Было еще и во-вторых: плата за особую, «сохранную» мацу, сделанную из пшеницы, которой не касалась вода с момента жатвы. Именно Фейгин поставлял «сохранную» мацу евреям Гадяча. А ведь известно, что на Песах даже самый бедный еврей обязательно купит себе как минимум шесть листиков такой мацы — по три на каждую праздничную трапезу. Ежегодно Хаим-Яков получал из Орши мешок «сохранной» муки, тщательнейшим образом закрытый и запечатанный печатями семи раввинов и праведников. В день «сохранной выпечки» сходились к его дому все евреи Гадяча от мала до велика. Под чтение псалмов раскатывали на длинных столах тесто. Какая была тогда теснота в доме — сохрани Господь! А в канун Песаха каждая семья отправлялась к резнику, чтобы получить из его рук свои шесть заветных листиков. Брали бережно, с благоговением, заворачивали в чистую салфетку и со всеми предосторожностями несли домой, чтобы, Боже упаси, не повредить или, того хуже, сломать хотя бы один листик мацы.
Третьим источником дохода было вознаграждение за обрезание.

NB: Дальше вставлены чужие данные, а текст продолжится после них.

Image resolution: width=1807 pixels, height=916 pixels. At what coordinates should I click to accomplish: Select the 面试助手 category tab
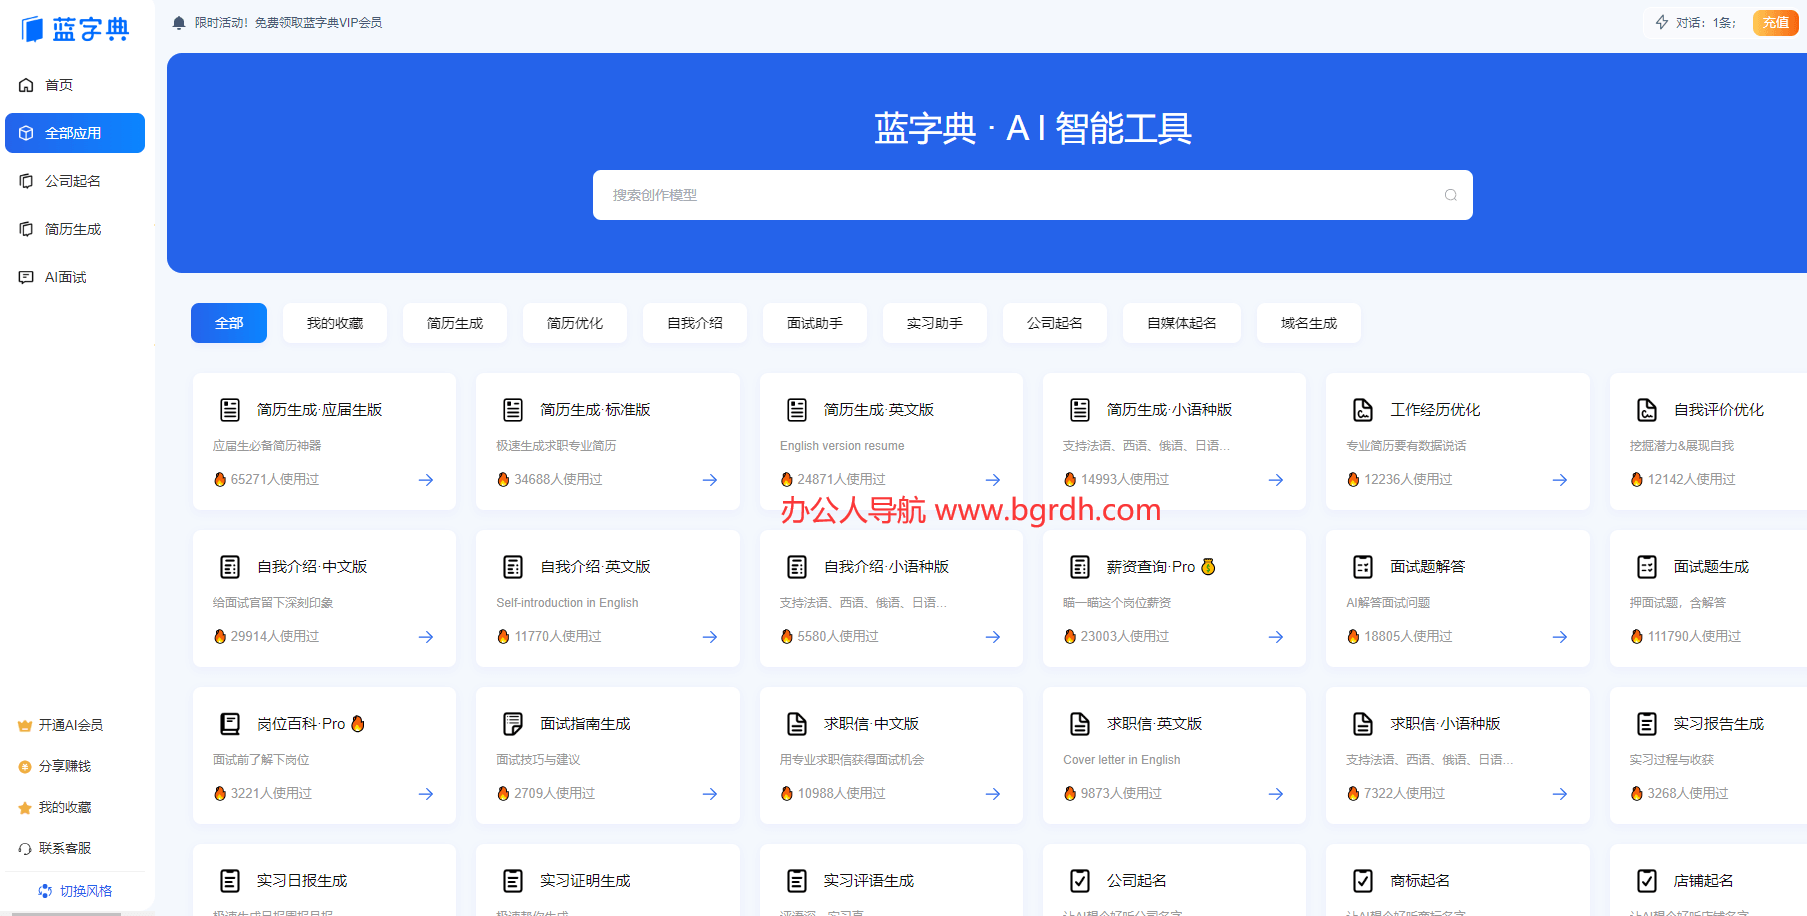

Из всех моэлей Гадяча лишь Фейгин считался подлинным специалистом в этом деле. Да таким авторитетным, что приглашали его даже евреи из соседних городов, а однажды, было дело, аж из самого Конотопа! Потому что знали: когда нож моэля в руках Хаима-Якова, за ребенка можно не беспокоиться — не будет ему никакого вреда. А уж когда он надевал свой специальный белый халат, так и вовсе походил на профессора в операционной. Главное в этом деле — чистота: нужно в семь глаз следить, чтобы не попало ни капельки грязи во время процесса обрезания.